Australia, once famous for its straight talking, seems a frightened country. Too many people now know that honest talk is risky but, more important, breaking the rules of identity politics risks being branded a racist or sexist. Most people just avoid the risk.
Or was it just because Paul’s newspaper copped PC ire for printing Bill Leak’s rather apt cartoon:
Indigenous Affairs Minister Nigel Scullion … [declared] he was “appalled” and [accused my] paper of “racial stereotypes”. Rarely have a minister’s motives been more guileless or pathetic.
Social media fired up. Race Discrimination Commissioner Tim Soutphommasane invited complaints under the Racial Discrimination Act. This is the way the country now works — the Human Rights Commission encourages action against the offending media to stamp out provocation using the racial offence provision and stirs up potential complainants. …
Paul had a conversion:
But the fascinating thing about Leak’s piece was the feedback he got that people couldn’t understand his cartoon.
That’s right, they didn’t get it — surely a victory for a politically correct, dumbed-down education system and the spread of identity politics culture where such images turn the brain into a non-functioning, non-computing defence mechanism.
Is this Australia’s future? It is certainty the future the progressives want. A cartoonist who offends no one is a cartoonist who doesn’t deserve a job. The reason section 18c is important is that it points to the type of Australia the law envisages, that on racial issues the test is subjective — whether an individual is offended. Across time this leads to a political culture of silence and victimhood.

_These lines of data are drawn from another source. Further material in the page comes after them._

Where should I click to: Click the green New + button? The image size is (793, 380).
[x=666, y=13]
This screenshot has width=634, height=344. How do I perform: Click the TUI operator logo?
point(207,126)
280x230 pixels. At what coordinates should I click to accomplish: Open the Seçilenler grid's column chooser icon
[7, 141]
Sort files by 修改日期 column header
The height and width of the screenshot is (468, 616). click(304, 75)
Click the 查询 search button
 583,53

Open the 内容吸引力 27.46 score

Paul articulates some of the problems well:
The essence of identity politics runs as follows: because you haven’t shared my identity you haven’t shared my oppression and you cannot understand my pain and if you cannot understand my pain you have no right to tell my group how to behave. Identity politics, therefore, is hostile to ideas and debate. Indeed, it mobilises the argument of “offence” as a disincentive to debate and to challenge the right of others to engage in vigorous or provocative public discussion. …
The truth is the debate about the steady rise of identity politics in this country is feeble, drowning in a sea of politically correct approval. We should not be surprised. The idea is to censor Leak in the guise of branding his work racist. And the mechanism to achieve this exists in the current law, as prized and cultivated by the Australian Human Rights Commission.

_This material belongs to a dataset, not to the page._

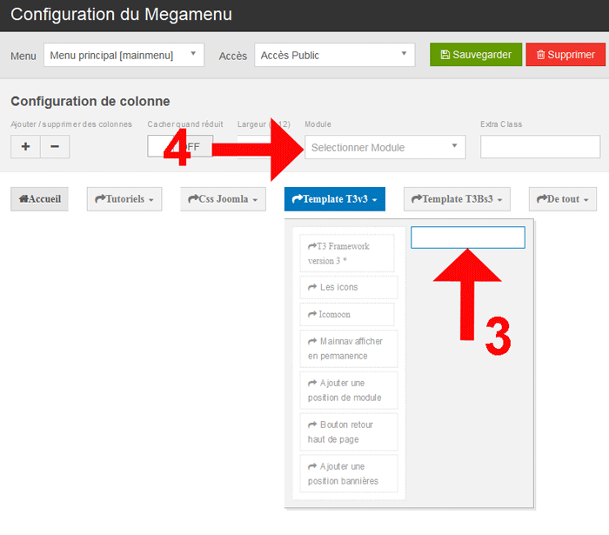This screenshot has width=609, height=535.
Task: Expand the Css Joomla menu item
Action: tap(223, 199)

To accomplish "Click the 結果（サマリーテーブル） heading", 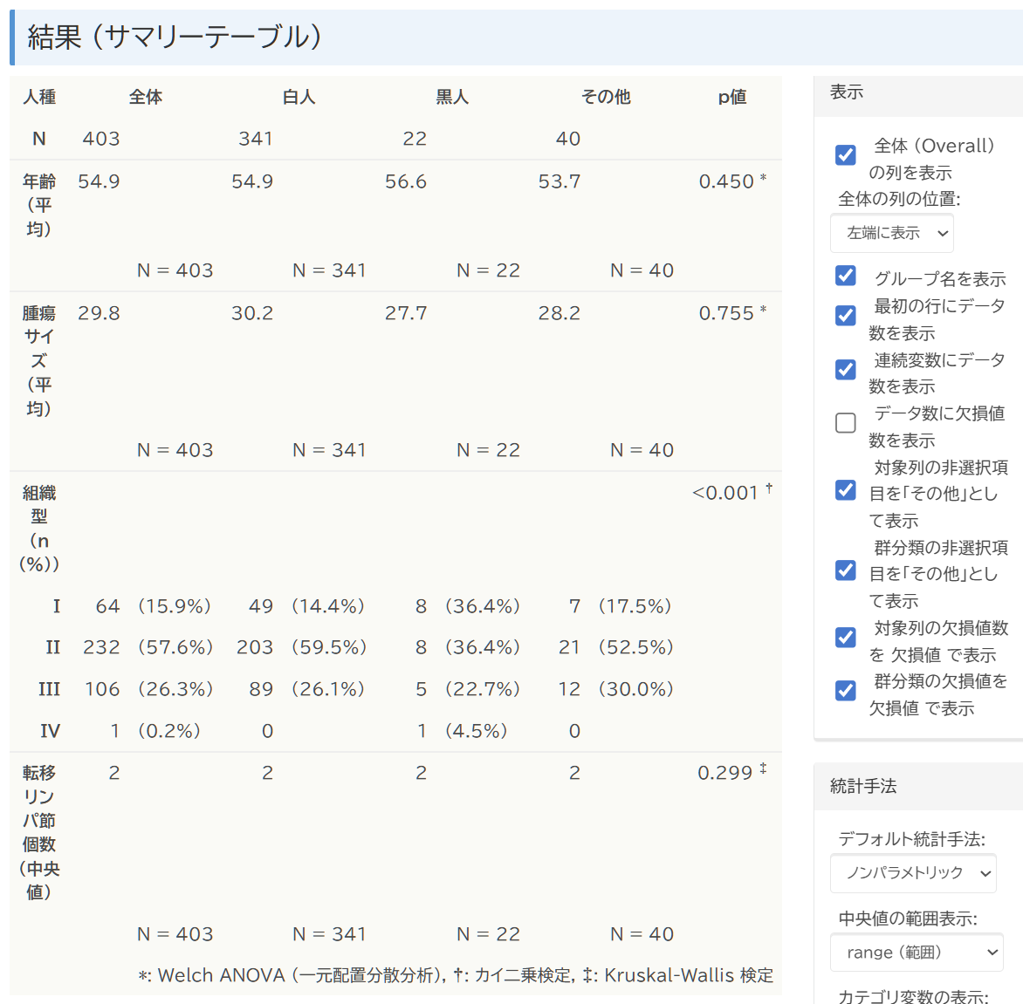I will tap(175, 37).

The parallel mechanism is social media — used to brand institutions and people as racist and sexist as a means of destroying them by mass hysteria. In this climate the spirit of Orwell and Voltaire face a slow but sure death. Let’s hope there is still sufficient left of the old Australian character and courage to turn back the tide.
I look forward to The Australian joining the very few voices, just a few blogs, arguing against identity politics and political correctness in Australia today.